Photonic inverse design produces an assortment of nonintuitive designs that can achieve better performance in smaller footprints than their traditionally designed counterparts can. Despite the multitude of possible designs for any particular task, analysis of the designs for a beam splitter reveals how the algorithm produces devices that can actually be classified into different types based on their structure and underlying physical principles. (Credit: Logan Su)

Stanford University researchers created an inverse design codebase called SPINS that can help researchers explore different design methodologies to find fabricable optical and nanophotonic structures. In the journal Applied Physics Reviews, from AIP Publishing, Logan Su and colleagues review inverse design’s potential for optical and nanophotonic structures, as well as present and explain how to use their own inverse design codebase.

“The idea of inverse design is to use more sophisticated optimization algorithms and automate the search for a structure,” Su explained. “The ultimate goal is to have a designer input their desired performance metrics and simply wait for the algorithm to generate the best possible device.”

Integrated photonics has many potential applications, ranging from optical interconnects to sensing to quantum computing. Inspired by popular machine learning libraries such as TensorFlow and PyTorch, SPINS is a photonic design framework that emphasizes flexibility and reproducible results.

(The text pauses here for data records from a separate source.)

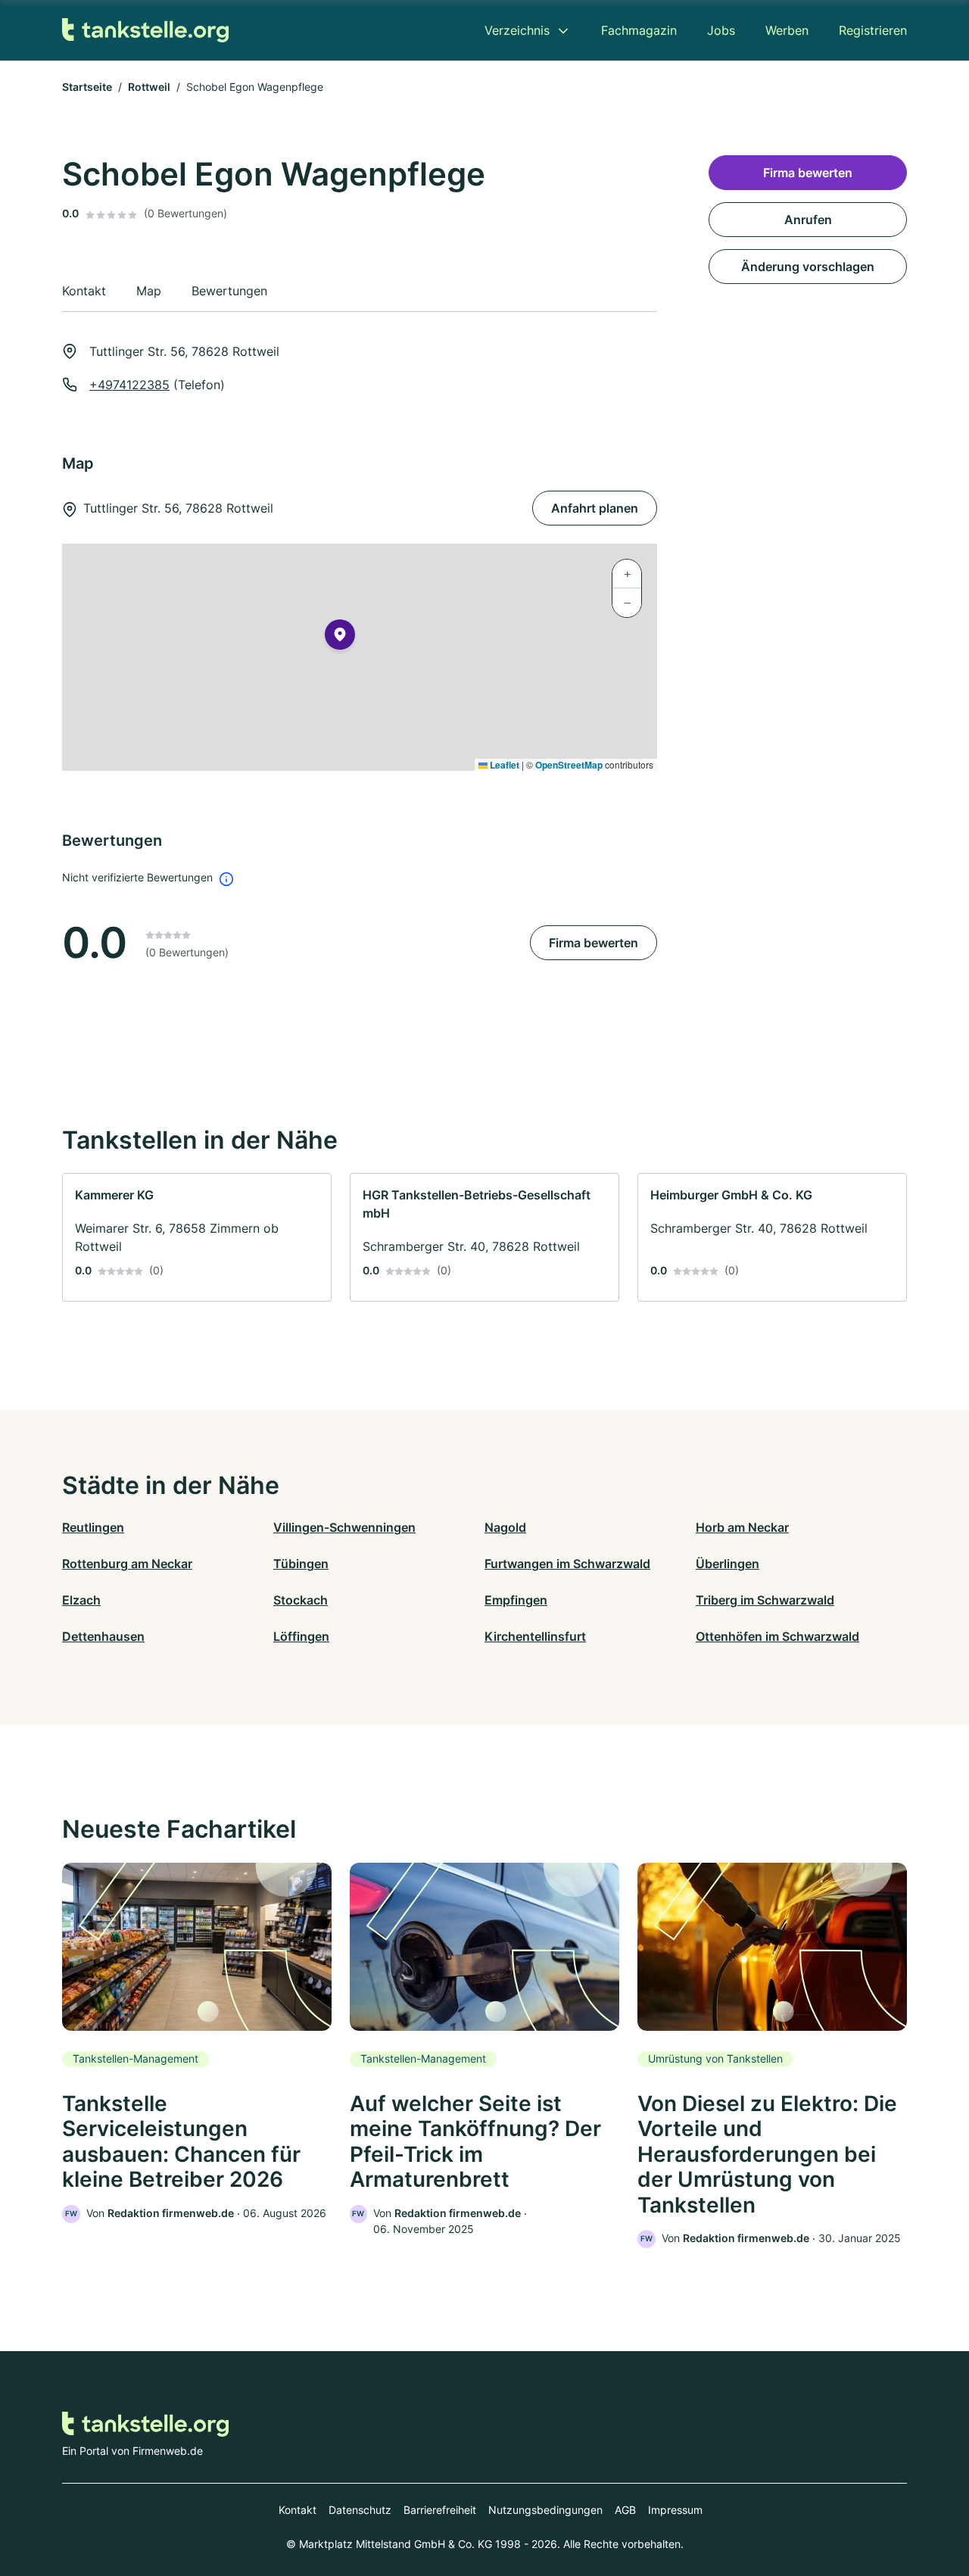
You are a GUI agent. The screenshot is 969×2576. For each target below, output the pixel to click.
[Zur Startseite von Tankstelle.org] (145, 30)
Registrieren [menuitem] (873, 30)
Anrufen (808, 219)
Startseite (87, 86)
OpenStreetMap (569, 765)
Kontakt (297, 2509)
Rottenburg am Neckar (127, 1563)
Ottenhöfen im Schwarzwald (777, 1636)
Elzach (81, 1600)
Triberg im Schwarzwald (765, 1600)
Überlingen (727, 1563)
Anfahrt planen (594, 508)
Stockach (300, 1600)
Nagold (505, 1527)
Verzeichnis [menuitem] (517, 30)
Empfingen (515, 1600)
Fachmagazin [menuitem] (639, 30)
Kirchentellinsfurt (535, 1636)
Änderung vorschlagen (807, 266)
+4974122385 (129, 384)
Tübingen (301, 1563)
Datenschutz (360, 2509)
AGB (625, 2509)
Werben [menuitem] (787, 30)
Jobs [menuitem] (721, 30)
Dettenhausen (103, 1636)
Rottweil (149, 86)
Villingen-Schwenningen (344, 1527)
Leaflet (503, 765)
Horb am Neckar (742, 1527)
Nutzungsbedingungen (545, 2509)
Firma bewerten (593, 942)
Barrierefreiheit (439, 2509)
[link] (197, 1237)
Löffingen (301, 1636)
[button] (340, 637)
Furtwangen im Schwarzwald (567, 1563)
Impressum (675, 2509)
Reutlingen (93, 1527)
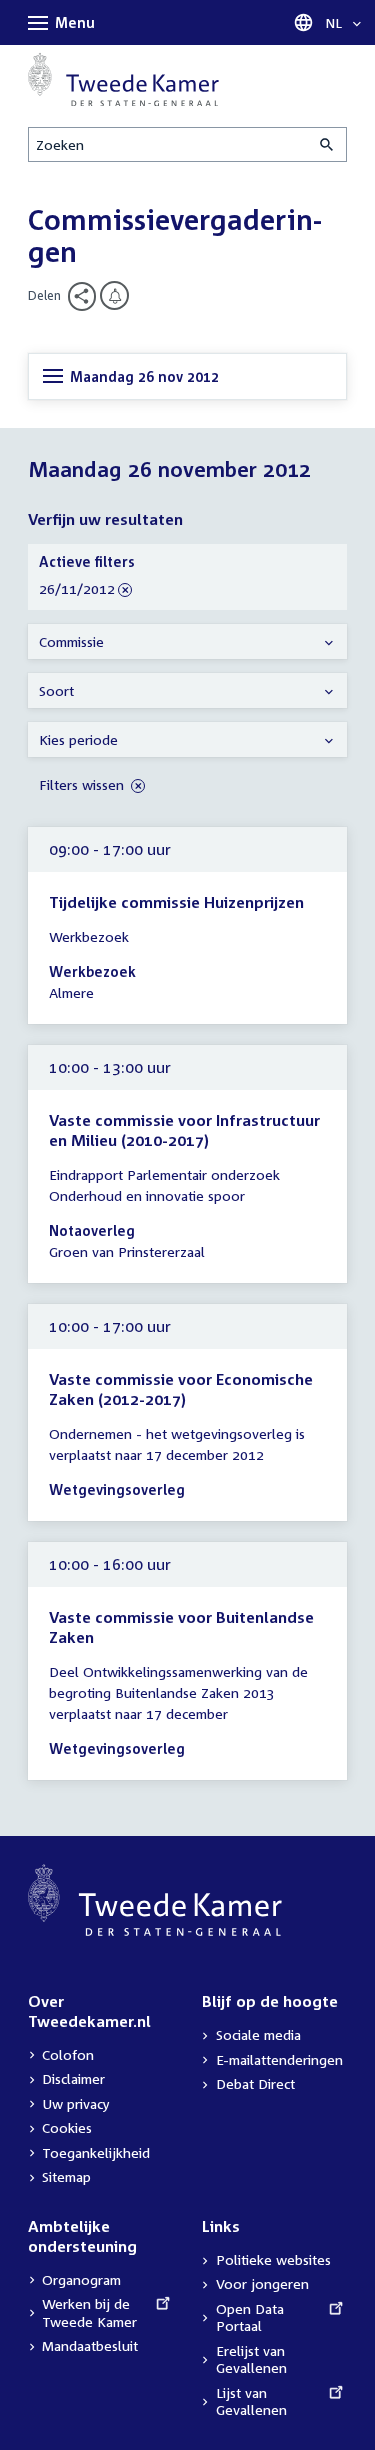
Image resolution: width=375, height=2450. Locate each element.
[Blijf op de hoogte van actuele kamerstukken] (114, 295)
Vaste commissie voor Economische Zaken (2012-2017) (181, 1389)
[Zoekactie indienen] (328, 144)
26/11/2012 (77, 589)
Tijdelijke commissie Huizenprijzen (176, 902)
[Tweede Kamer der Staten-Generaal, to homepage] (123, 79)
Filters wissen (83, 784)
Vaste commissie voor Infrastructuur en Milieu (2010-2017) (184, 1130)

SPINS has been used internally by the group to design an assortment of devices, and the group is making it available for other researchers to use.

“The mathematics behind our optimization techniques come from the mathematical optimization community,” Su said. “But we also borrow ideas from the optimization community in mechanical and fluid mechanics, where they use similar optimization methods to design mechanical structures and airfoils before their adoption in photonics.”

Inverse design “automates the design process for optical and photonic elements,” he said. “Traditionally, photonic devices are hand designed, in the sense that a designer first comes up with the basic geometric shape of the structures, such as a circle, and then performs a few parameter sweeps of the radius of the circle to improve device performance.”

This process is labor intensive and tends to ignore a large class of devices with more complicated shapes that have the potential for much better performance. Photonic neural networks also promise faster operation speeds with lower energy requirements compared to electronic hardware, and metasurface optics promise novel optical functionalities that are cheaper and orders of magnitude smaller than their traditional bulky optical elements.